De fato, é consenso na nossa sociedade que as pessoas têm o direito de não serem incomodadas por sons produzidos por terceiros. Sendo consenso, é inquestionável. Sendo inquestionável, dá para dizer que é sagrado. Deve ser esse caminho de raciocínio que meu síndico-poeta seguiu. Os direitos aceitos pela comunidade são sagrados.

Quero saber o que mais é sagrado para as pessoas e faço um teste. Ao sair perguntando sobre isso, descobri outros poetas. O João me diz que sagrado é alguém que faz uma grande obra, ou que gera uma aura que sobrevive àquele que a gerou e envolve muitas outras pessoas. Ele cita Che Guevara, ainda inspirador para muitos 44 anos após sua morte. O oposto do sagrado, para ele, é subestimar o outro. Para a Anna, sagrada é a mãe dela. Imagino que muitas pessoas responderiam algo assim: a mãe, o filho. Será que alguém diria o marido ou a esposa? Provavelmente sim, mas serão menos numerosos do que os que citaram genitores ou herdeiros. O Marcus responde em segundos: seus filhos são sagrados, assim como a sua obrigação de pai de cuidar deles. O Alexandre diz algo parecido: a família dele é sagrada. A Paola abre o leque, mas permanece na mesma esfera: sagradas são as relações entre as pessoas, os vínculos entre os que se amam.

O Jorge me diz que sagrado é o que dá sentido à vida. E mais, ele entende que a vida por si só não é sagrada se perder seu sentido. E o que dá sentido à vida? Para ele, é amar alguém mais do que você ama a si mesmo. Me arrisco a traduzir assim o raciocínio de meu amigo: o amor verdadeiro é sagrado.

Aí se coloca uma questão importante: para o mesmo Jorge, uma pessoa doente, em coma ou com uma doença que lhe tira a consciência, como o Alzheimer, não está vivendo mais. O sagrado se perdeu. Por outro lado (e agora o raciocínio é meu), pode ser que o amor que alguém tem por aquele doente seja tão grande que sobreviva à limitação do doente. E aí o amor (aquele amor que é maior que o amor por si próprio) justifica a vida do doente, devolve-lhe o caráter sagrado.

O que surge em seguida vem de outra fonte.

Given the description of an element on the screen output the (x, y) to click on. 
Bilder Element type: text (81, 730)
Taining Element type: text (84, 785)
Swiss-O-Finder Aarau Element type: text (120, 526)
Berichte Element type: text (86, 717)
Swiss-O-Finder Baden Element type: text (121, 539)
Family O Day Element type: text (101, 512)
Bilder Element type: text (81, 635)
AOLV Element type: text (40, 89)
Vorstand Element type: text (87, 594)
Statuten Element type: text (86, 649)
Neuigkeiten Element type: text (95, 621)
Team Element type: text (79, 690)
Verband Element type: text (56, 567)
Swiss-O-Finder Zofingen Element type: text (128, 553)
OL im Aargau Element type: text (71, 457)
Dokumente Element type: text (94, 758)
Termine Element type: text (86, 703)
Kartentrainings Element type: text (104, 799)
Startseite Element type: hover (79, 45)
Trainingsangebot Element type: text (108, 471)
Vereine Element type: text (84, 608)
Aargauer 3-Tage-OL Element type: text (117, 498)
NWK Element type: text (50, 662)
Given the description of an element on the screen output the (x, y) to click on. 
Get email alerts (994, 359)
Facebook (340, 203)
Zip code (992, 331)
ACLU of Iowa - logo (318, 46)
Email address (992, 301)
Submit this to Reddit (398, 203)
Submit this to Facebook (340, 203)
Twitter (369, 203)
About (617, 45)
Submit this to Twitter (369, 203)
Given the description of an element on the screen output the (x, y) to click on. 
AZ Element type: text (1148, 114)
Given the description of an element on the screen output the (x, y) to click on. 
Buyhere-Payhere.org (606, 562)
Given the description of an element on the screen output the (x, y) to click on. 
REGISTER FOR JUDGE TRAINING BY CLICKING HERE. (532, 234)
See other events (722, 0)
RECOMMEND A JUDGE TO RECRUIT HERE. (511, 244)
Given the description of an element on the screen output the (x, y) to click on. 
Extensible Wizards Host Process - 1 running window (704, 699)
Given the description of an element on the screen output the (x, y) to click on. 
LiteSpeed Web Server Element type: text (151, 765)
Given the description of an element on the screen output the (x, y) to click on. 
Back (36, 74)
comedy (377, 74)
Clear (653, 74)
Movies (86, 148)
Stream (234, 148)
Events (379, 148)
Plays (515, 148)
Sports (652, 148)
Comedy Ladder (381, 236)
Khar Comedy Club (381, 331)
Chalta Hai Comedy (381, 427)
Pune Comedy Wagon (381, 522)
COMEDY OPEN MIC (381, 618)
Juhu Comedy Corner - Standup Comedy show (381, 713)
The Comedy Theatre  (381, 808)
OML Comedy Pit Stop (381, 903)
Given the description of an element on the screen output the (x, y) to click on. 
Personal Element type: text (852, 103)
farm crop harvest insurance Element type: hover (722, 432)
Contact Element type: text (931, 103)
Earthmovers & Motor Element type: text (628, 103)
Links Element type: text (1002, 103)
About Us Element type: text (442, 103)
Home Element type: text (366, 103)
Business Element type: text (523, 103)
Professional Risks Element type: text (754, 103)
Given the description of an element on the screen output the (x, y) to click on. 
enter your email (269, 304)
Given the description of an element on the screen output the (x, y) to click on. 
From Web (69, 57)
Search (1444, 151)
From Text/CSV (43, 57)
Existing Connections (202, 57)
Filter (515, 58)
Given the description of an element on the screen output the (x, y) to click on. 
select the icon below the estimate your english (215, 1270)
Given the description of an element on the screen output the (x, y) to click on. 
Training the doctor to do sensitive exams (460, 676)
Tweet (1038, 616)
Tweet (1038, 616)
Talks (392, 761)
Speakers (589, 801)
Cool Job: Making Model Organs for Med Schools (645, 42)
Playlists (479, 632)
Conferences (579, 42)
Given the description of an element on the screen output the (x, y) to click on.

Você deve ter notado que nessas abordagens muito pessoais não apareceu uma interpretação religiosa do sagrado. O que torna a conversa mais rica. Porque o sagrado das religiões é muito poderoso e não está aí para ser discutido. Não estou ignorando-o, até porque seria impossível ignorar a fé quando se fala em sagrado. Mas me interessa a discussão, me interessa o mergulho na intimidade que a pergunta "o que é sagrado para você?" me permite dar.

O Rogério, que citou religião, comprova a tese. Ele diz que não classifica nada como sagrado porque reserva a palavra para seu campo original, o da fé.

"Resposta chata?" – ele pergunta.

Não, resposta válida, eu respondo, ainda que feche a fresta da janela que usei para espiar a natureza humana.